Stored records
_ _ _ _ _ _ _
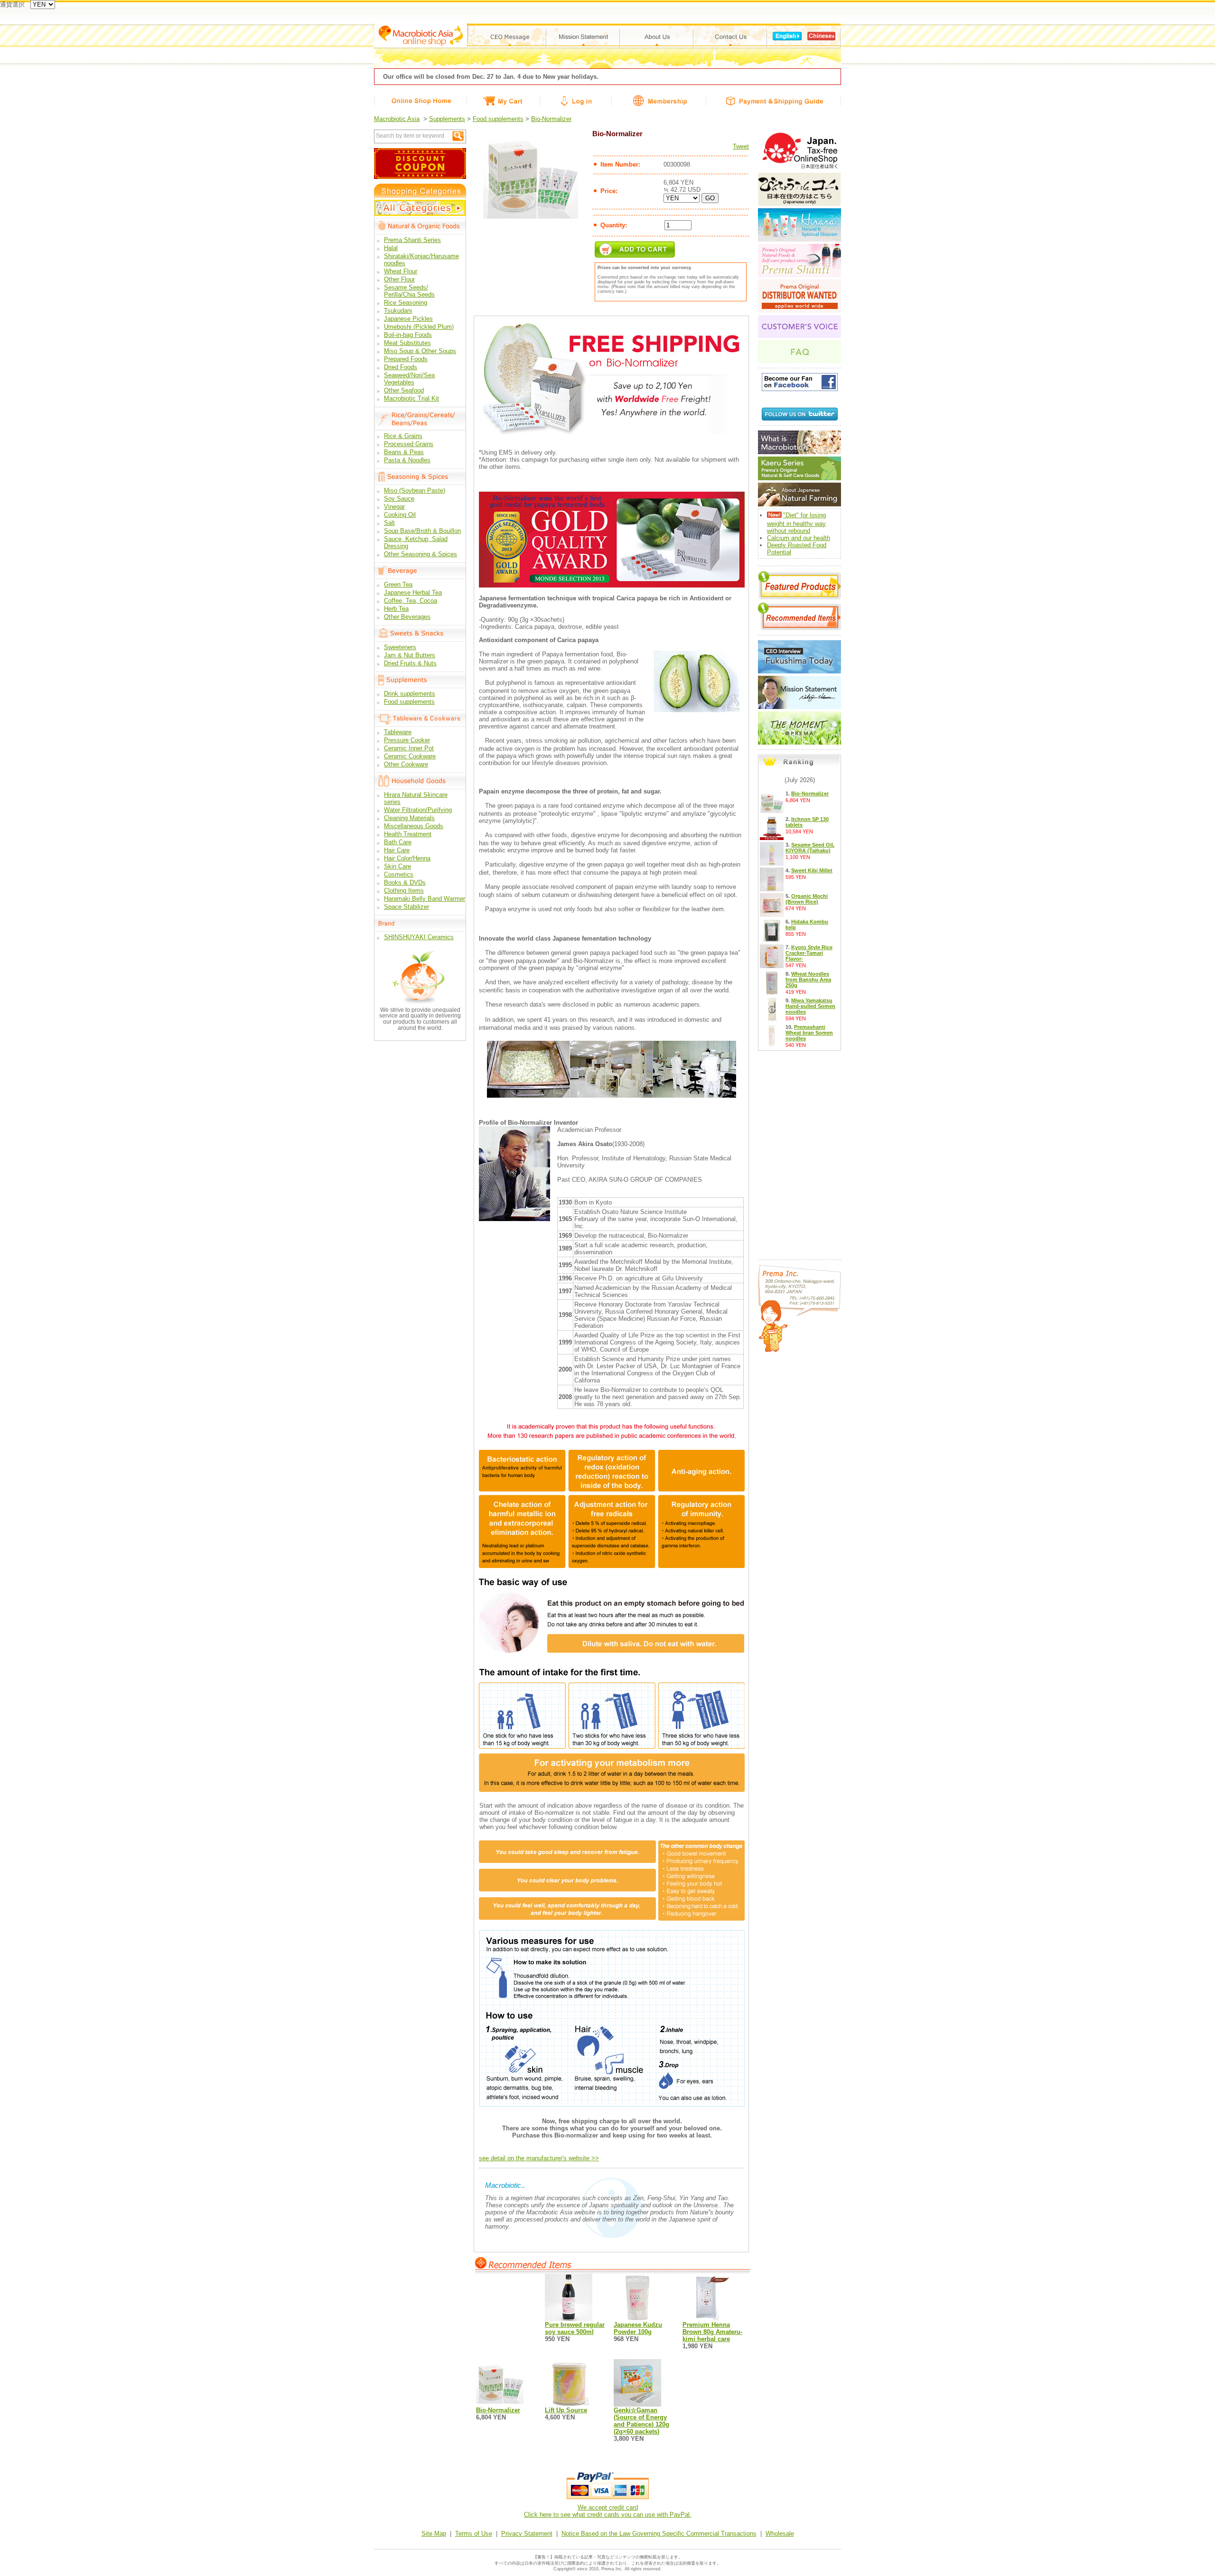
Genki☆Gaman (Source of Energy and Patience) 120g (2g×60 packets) (641, 2421)
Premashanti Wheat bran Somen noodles (809, 1032)
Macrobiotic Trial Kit (411, 398)
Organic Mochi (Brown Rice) (806, 899)
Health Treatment (407, 834)
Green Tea (398, 584)
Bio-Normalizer (551, 118)
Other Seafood (404, 390)
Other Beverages (407, 616)
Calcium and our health (798, 537)
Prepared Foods (406, 359)
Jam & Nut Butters (409, 655)
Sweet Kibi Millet (811, 870)
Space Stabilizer (406, 906)
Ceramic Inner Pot (409, 748)
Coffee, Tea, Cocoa (410, 600)
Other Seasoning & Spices (420, 554)
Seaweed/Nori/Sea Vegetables (409, 379)
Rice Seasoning (405, 302)
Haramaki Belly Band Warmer (424, 898)
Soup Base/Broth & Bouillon (422, 530)
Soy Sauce (399, 498)
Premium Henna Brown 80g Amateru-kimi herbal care (712, 2332)
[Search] (458, 136)
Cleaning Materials (409, 817)
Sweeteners (400, 647)
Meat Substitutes (407, 342)
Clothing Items (404, 890)
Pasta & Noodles (407, 460)
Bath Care (397, 842)
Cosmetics (398, 874)
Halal (391, 248)
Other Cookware (406, 764)
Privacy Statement (526, 2533)
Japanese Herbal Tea (413, 592)
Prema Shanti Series (412, 239)
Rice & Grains (403, 435)
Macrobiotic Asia (397, 118)
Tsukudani (398, 310)
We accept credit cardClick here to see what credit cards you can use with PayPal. (608, 2511)
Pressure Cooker (407, 740)
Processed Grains (408, 444)
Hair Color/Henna (407, 858)
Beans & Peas (404, 452)
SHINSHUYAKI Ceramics (419, 937)
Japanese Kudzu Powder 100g (638, 2328)
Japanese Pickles (408, 318)
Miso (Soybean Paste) (414, 490)
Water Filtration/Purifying (418, 809)
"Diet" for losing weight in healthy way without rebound (796, 523)
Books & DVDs (405, 882)
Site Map (433, 2533)
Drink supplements (409, 693)
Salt (389, 522)
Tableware (397, 732)
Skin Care (397, 866)
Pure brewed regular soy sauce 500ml (575, 2328)
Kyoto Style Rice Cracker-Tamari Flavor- (808, 952)
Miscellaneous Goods (413, 826)
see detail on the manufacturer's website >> (539, 2158)
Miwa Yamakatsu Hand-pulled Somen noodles (810, 1006)
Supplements (447, 118)
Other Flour (399, 279)
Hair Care (397, 850)
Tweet (741, 146)
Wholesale (780, 2533)
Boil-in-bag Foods (408, 334)
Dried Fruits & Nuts (410, 663)
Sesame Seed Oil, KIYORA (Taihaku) (809, 847)
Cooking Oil (400, 514)
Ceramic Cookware (410, 756)
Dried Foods (400, 367)
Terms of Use (473, 2533)
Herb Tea (396, 608)
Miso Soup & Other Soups (420, 351)
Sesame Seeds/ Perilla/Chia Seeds (409, 291)
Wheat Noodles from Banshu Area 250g (808, 979)
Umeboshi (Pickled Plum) (419, 326)
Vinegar (394, 506)
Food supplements (498, 118)
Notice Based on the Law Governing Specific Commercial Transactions (659, 2533)
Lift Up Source (566, 2410)
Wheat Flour (400, 271)
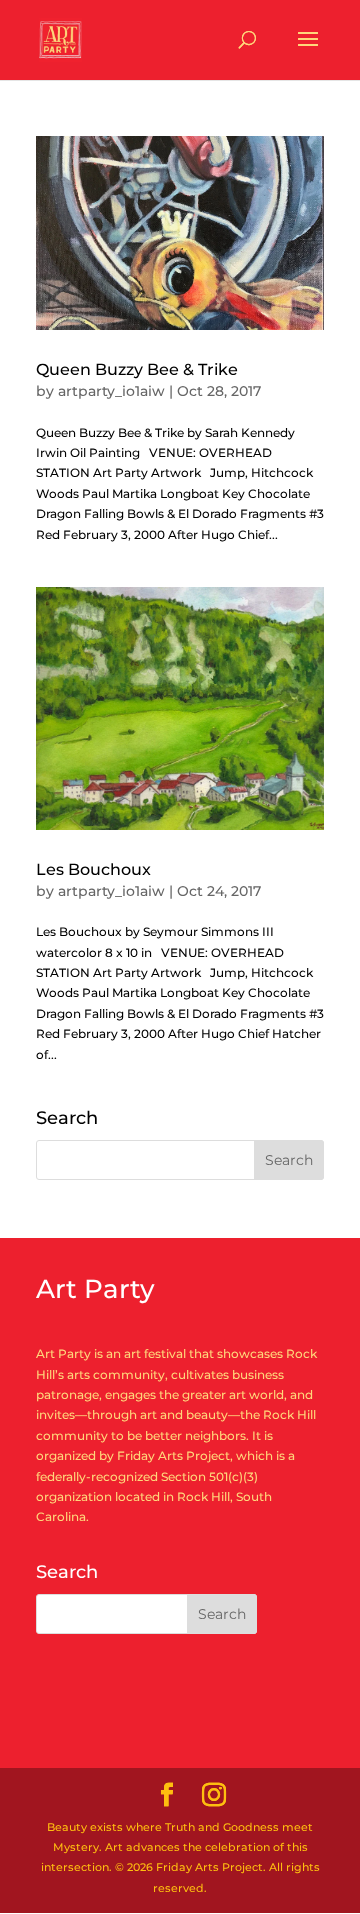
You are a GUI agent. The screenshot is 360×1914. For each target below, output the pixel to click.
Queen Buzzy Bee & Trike (137, 369)
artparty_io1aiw (111, 391)
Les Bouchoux (93, 869)
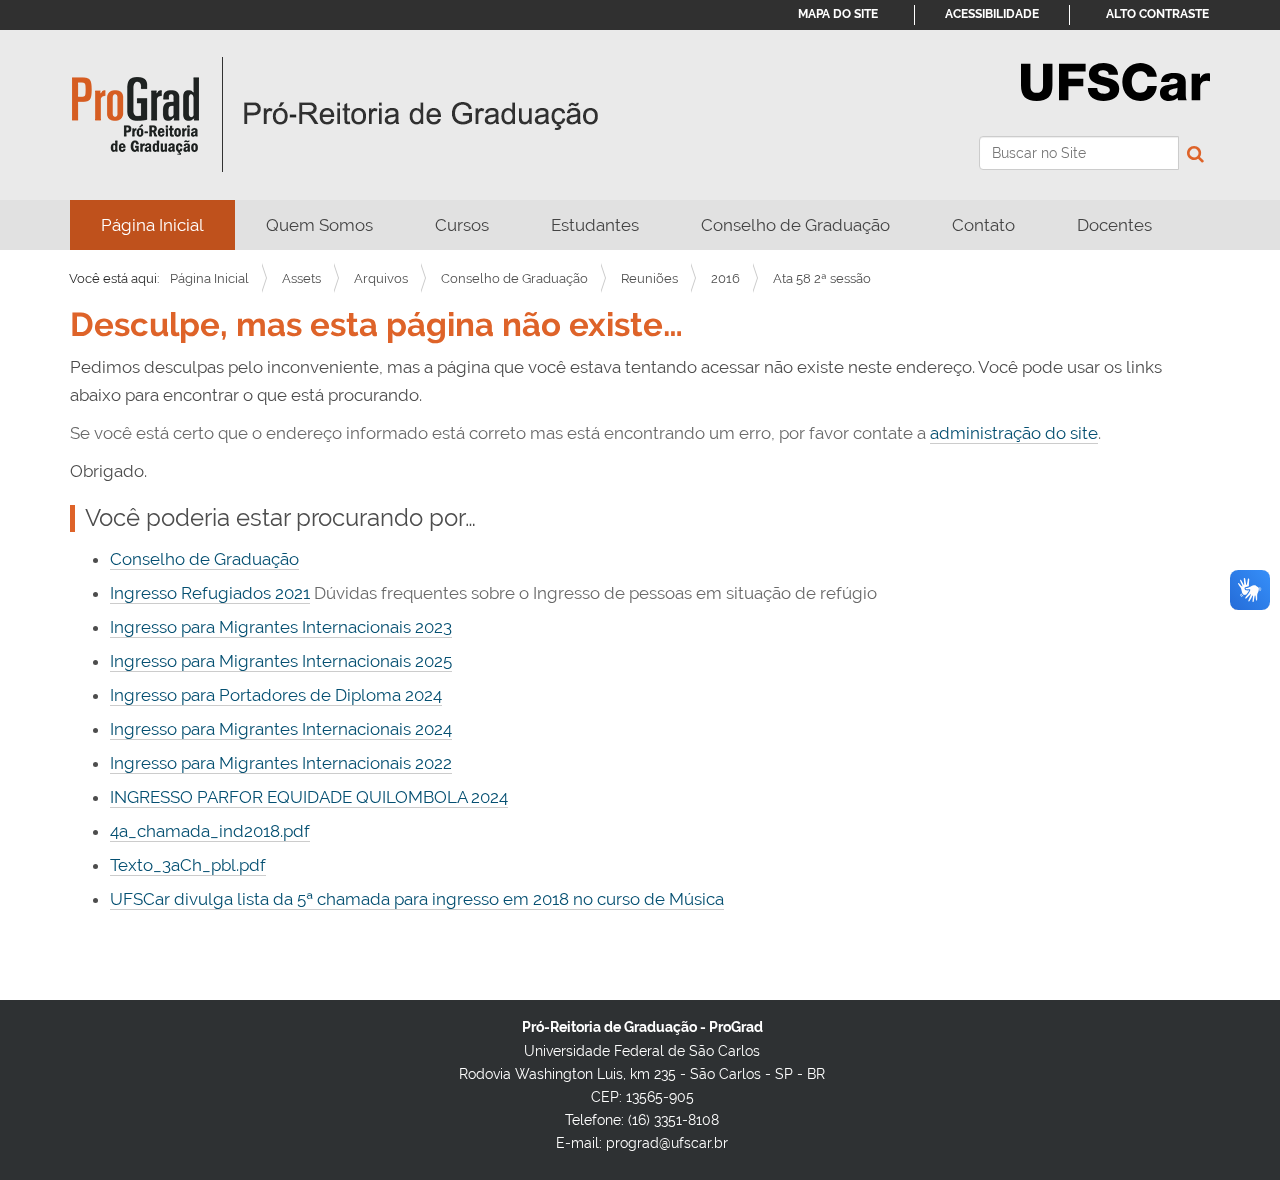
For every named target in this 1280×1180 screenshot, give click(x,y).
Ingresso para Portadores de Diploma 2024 (276, 695)
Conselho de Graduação (795, 225)
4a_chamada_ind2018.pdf (210, 831)
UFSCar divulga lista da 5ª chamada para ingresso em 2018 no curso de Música (417, 899)
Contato (983, 225)
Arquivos (381, 278)
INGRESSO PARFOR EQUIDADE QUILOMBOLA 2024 (309, 797)
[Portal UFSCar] (1115, 80)
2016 (725, 278)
_ _ _ _ _ _ _
» **WHAT YOU WILL DO**
The entries above need to be transcribed word for word, and the pictures stay out.

» **EXERCISE ANSWER**
Genki☆Gaman (Source of Energy and Patience) 120g (2g×60 packets) (641, 2421)
Premashanti Wheat bran Somen noodles (809, 1032)
Macrobiotic Trial Kit (411, 398)
Organic Mochi (Brown Rice) (806, 899)
Health Treatment (407, 834)
Green Tea (398, 584)
Bio-Normalizer (551, 118)
Other Seafood (404, 390)
Other Beverages (407, 616)
Calcium and our health (798, 537)
Prepared Foods (406, 359)
Jam & Nut Butters (409, 655)
Sweet Kibi Millet (811, 870)
Space Stabilizer (406, 906)
Ceramic Inner Pot (409, 748)
Coffee, Tea, Cocoa (410, 600)
Other Seasoning & Spices (420, 554)
Seaweed/Nori/Sea Vegetables (409, 379)
Rice Seasoning (405, 302)
Haramaki Belly Band Warmer (424, 898)
Soup Base/Broth & Bouillon (422, 530)
Soy Sauce (399, 498)
Premium Henna Brown 80g Amateru-kimi herbal care (712, 2332)
[Search] (458, 136)
Cleaning Materials (409, 817)
Sweeteners (400, 647)
Meat Substitutes (407, 342)
Clothing Items (404, 890)
Pasta & Noodles (407, 460)
Bath Care (397, 842)
Cosmetics (398, 874)
Halal (391, 248)
Other Cookware (406, 764)
Privacy Statement (526, 2533)
Japanese Herbal Tea (413, 592)
Prema Shanti Series (412, 239)
Rice & Grains (403, 435)
Macrobiotic Asia (397, 118)
Tsukudani (398, 310)
We accept credit cardClick here to see what credit cards you can use with PayPal. (608, 2511)
Pressure Cooker (407, 740)
Processed Grains (408, 444)
Hair Color/Henna (407, 858)
Beans & Peas (404, 452)
SHINSHUYAKI Ceramics (419, 937)
Japanese Kudzu Powder 100g (638, 2328)
Japanese Pickles (408, 318)
Miso (Soybean Paste) (414, 490)
Water Filtration/Purifying (418, 809)
"Diet" for losing weight in healthy way without rebound (796, 523)
Books & DVDs (405, 882)
Site Map (433, 2533)
Drink supplements (409, 693)
Salt (389, 522)
Tableware (397, 732)
Skin Care (397, 866)
Pure brewed regular soy sauce 500ml (575, 2328)
Kyoto Style Rice Cracker-Tamari Flavor- (808, 952)
Miscellaneous Goods (413, 826)
see detail on the manufacturer's website >> (539, 2158)
Miwa Yamakatsu Hand-pulled Somen noodles (810, 1006)
Supplements (447, 118)
Other Flour (399, 279)
Hair Care (397, 850)
Tweet (741, 146)
Wholesale (780, 2533)
Boil-in-bag Foods (408, 334)
Dried Fruits & Nuts (410, 663)
Sesame Seed Oil, KIYORA (Taihaku) (809, 847)
Cooking Oil (400, 514)
Ceramic Cookware (410, 756)
Dried Foods (400, 367)
Terms of Use (473, 2533)
Herb Tea (396, 608)
Miso Soup & Other Soups (420, 351)
Sesame Seeds/ Perilla/Chia Seeds (409, 291)
Wheat Noodles from Banshu Area 250g (808, 979)
Umeboshi (Pickled Plum) (419, 326)
Vinegar (394, 506)
Food supplements (498, 118)
Notice Based on the Law Governing Specific Commercial Transactions (659, 2533)
Lift Up Source (566, 2410)
Wheat Flour (400, 271)
You are a GUI agent. The screenshot is 360×1914. For each target below, output the pixel to click.
Queen Buzzy Bee & Trike (137, 369)
artparty_io1aiw (111, 391)
Les Bouchoux (93, 869)
For every named target in this 1280×1180 screenshot, give click(x,y).
Ingresso para Portadores de Diploma 2024 (276, 695)
Conselho de Graduação (795, 225)
4a_chamada_ind2018.pdf (210, 831)
UFSCar divulga lista da 5ª chamada para ingresso em 2018 no curso de Música (417, 899)
Contato (983, 225)
Arquivos (381, 278)
INGRESSO PARFOR EQUIDADE QUILOMBOLA 2024 (309, 797)
[Portal UFSCar] (1115, 80)
2016 (725, 278)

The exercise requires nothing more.